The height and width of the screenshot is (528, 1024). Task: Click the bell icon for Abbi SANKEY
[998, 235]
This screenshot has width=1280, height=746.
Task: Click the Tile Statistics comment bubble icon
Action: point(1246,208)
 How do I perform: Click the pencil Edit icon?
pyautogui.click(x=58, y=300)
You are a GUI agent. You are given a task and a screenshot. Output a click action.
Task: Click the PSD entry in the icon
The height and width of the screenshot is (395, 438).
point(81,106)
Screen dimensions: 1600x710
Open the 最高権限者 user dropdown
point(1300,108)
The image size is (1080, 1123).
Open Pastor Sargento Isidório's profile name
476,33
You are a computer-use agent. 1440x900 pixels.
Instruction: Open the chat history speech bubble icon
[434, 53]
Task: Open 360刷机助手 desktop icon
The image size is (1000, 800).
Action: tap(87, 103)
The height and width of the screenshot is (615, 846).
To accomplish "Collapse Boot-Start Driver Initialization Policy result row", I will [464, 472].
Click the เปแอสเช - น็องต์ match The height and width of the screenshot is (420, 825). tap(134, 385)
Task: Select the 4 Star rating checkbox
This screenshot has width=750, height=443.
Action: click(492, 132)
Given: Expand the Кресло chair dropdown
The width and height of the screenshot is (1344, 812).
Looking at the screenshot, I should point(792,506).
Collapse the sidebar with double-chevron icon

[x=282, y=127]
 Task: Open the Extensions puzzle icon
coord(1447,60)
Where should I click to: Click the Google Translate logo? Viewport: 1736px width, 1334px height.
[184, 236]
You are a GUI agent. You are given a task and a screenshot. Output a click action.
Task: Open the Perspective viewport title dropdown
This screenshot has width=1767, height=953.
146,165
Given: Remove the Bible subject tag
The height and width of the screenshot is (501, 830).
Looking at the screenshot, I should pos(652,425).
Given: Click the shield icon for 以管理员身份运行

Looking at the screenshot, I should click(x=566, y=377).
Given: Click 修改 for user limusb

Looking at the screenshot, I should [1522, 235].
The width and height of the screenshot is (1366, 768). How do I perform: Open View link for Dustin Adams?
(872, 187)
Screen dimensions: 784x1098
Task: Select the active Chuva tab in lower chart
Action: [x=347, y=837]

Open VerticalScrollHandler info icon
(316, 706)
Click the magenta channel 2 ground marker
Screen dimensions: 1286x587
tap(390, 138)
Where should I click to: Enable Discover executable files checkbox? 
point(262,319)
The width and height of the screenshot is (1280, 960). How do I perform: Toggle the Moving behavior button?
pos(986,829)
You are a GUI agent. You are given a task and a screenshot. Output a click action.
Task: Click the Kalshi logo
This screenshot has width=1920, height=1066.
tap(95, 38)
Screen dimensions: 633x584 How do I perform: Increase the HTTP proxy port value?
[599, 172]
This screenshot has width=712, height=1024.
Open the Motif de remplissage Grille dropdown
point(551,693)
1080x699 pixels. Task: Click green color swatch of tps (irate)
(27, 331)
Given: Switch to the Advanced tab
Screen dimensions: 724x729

= = = = =

REQUIRED ACTION:
Write out each entry again, character for character.

TASK RESPONSE:
The height and width of the screenshot is (528, 1024). Task: Click the bell icon for Abbi SANKEY
[998, 235]
This screenshot has width=1280, height=746.
Task: Click the Tile Statistics comment bubble icon
Action: point(1246,208)
 How do I perform: Click the pencil Edit icon?
pyautogui.click(x=58, y=300)
You are a GUI agent. You are given a task and a screenshot. Output a click action.
Task: Click the PSD entry in the icon
The height and width of the screenshot is (395, 438).
point(81,106)
Screen dimensions: 1600x710
Open the 最高権限者 user dropdown
point(1300,108)
The image size is (1080, 1123).
Open Pastor Sargento Isidório's profile name
476,33
You are a computer-use agent. 1440x900 pixels.
Instruction: Open the chat history speech bubble icon
[434, 53]
Task: Open 360刷机助手 desktop icon
The image size is (1000, 800).
Action: tap(87, 103)
The height and width of the screenshot is (615, 846).
To accomplish "Collapse Boot-Start Driver Initialization Policy result row", I will [464, 472].
Click the เปแอสเช - น็องต์ match The height and width of the screenshot is (420, 825). tap(134, 385)
Task: Select the 4 Star rating checkbox
This screenshot has width=750, height=443.
Action: click(492, 132)
Given: Expand the Кресло chair dropdown
The width and height of the screenshot is (1344, 812).
Looking at the screenshot, I should point(792,506).
Collapse the sidebar with double-chevron icon

[x=282, y=127]
 Task: Open the Extensions puzzle icon
coord(1447,60)
Where should I click to: Click the Google Translate logo? Viewport: 1736px width, 1334px height.
[184, 236]
You are a GUI agent. You are given a task and a screenshot. Output a click action.
Task: Open the Perspective viewport title dropdown
This screenshot has width=1767, height=953.
146,165
Given: Remove the Bible subject tag
The height and width of the screenshot is (501, 830).
Looking at the screenshot, I should pos(652,425).
Given: Click the shield icon for 以管理员身份运行

Looking at the screenshot, I should click(x=566, y=377).
Given: Click 修改 for user limusb

Looking at the screenshot, I should [1522, 235].
The width and height of the screenshot is (1366, 768). How do I perform: Open View link for Dustin Adams?
(872, 187)
Screen dimensions: 784x1098
Task: Select the active Chuva tab in lower chart
Action: [x=347, y=837]

Open VerticalScrollHandler info icon
(316, 706)
Click the magenta channel 2 ground marker
Screen dimensions: 1286x587
tap(390, 138)
Where should I click to: Enable Discover executable files checkbox? 
point(262,319)
The width and height of the screenshot is (1280, 960). How do I perform: Toggle the Moving behavior button?
pos(986,829)
You are a GUI agent. You are given a task and a screenshot. Output a click action.
Task: Click the Kalshi logo
This screenshot has width=1920, height=1066.
tap(95, 38)
Screen dimensions: 633x584 How do I perform: Increase the HTTP proxy port value?
[599, 172]
This screenshot has width=712, height=1024.
Open the Motif de remplissage Grille dropdown
point(551,693)
1080x699 pixels. Task: Click green color swatch of tps (irate)
(27, 331)
Given: Switch to the Advanced tab
Screen dimensions: 724x729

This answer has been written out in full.